[Task to complete]: Your copy should run exactly from the line containing "The width and" to the last line of the entries below, and it should include no pictures.

Saved data entries
----
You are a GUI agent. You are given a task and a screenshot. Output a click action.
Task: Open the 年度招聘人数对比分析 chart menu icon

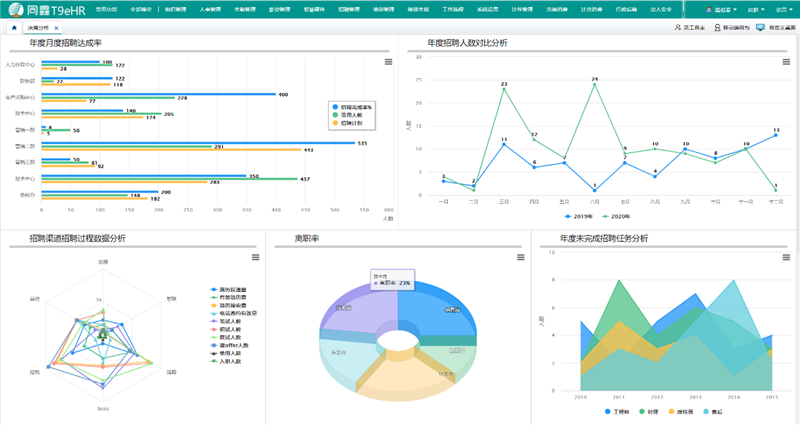(x=789, y=61)
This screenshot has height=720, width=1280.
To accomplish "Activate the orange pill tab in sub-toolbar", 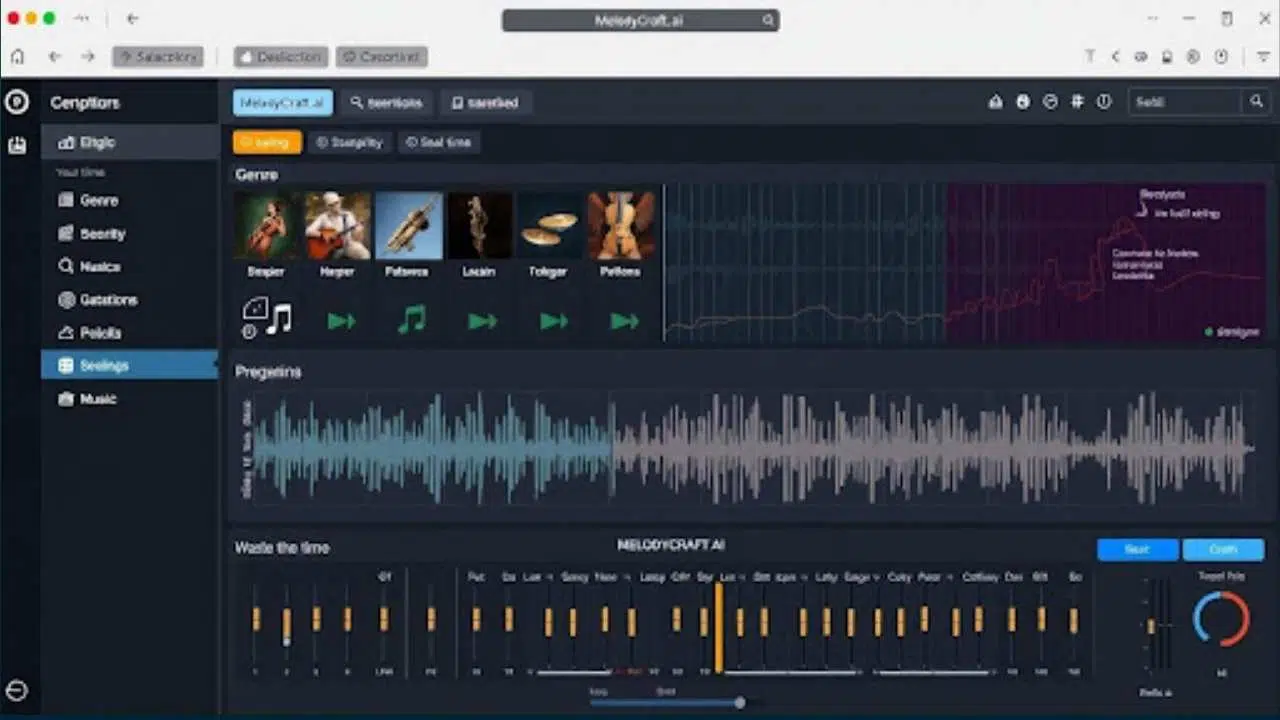I will pyautogui.click(x=267, y=142).
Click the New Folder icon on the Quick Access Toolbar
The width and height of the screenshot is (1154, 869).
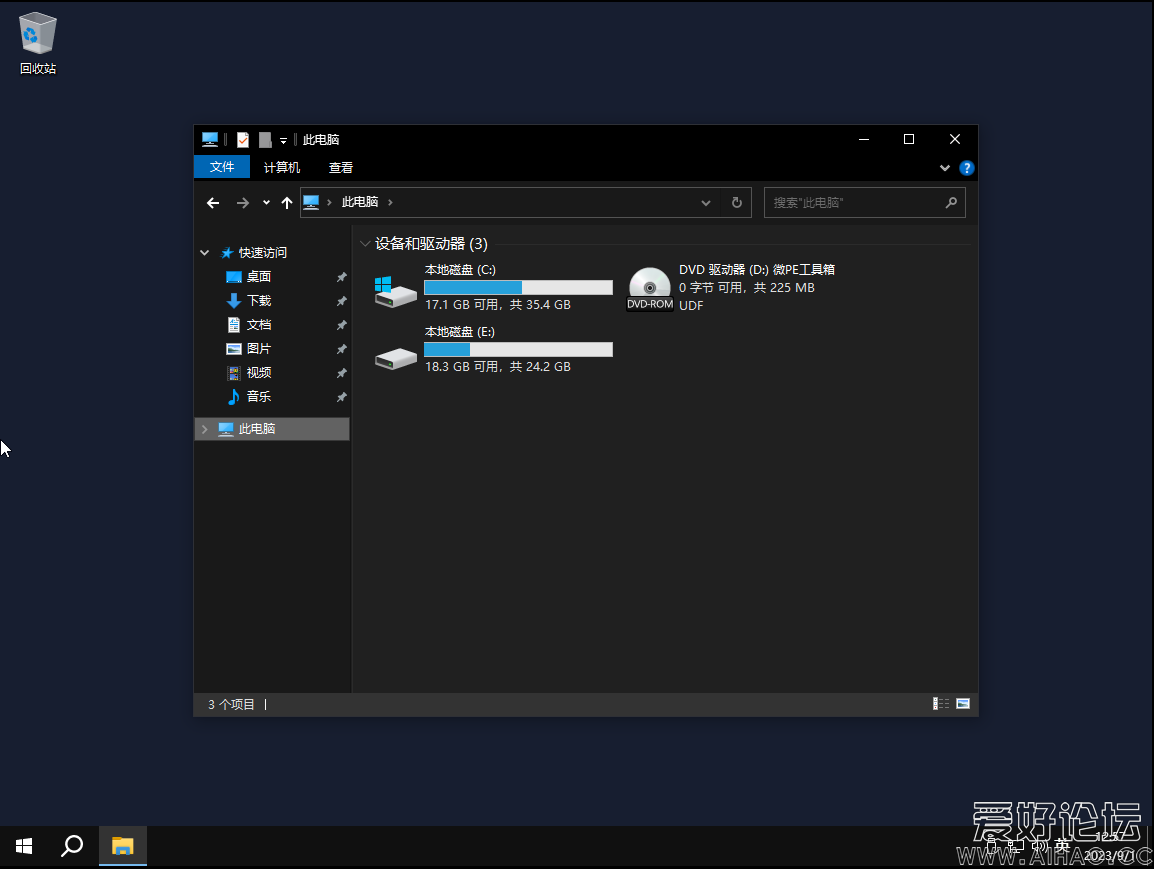coord(264,140)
----
[Expected answer]:
The width and height of the screenshot is (1154, 869).
coord(264,140)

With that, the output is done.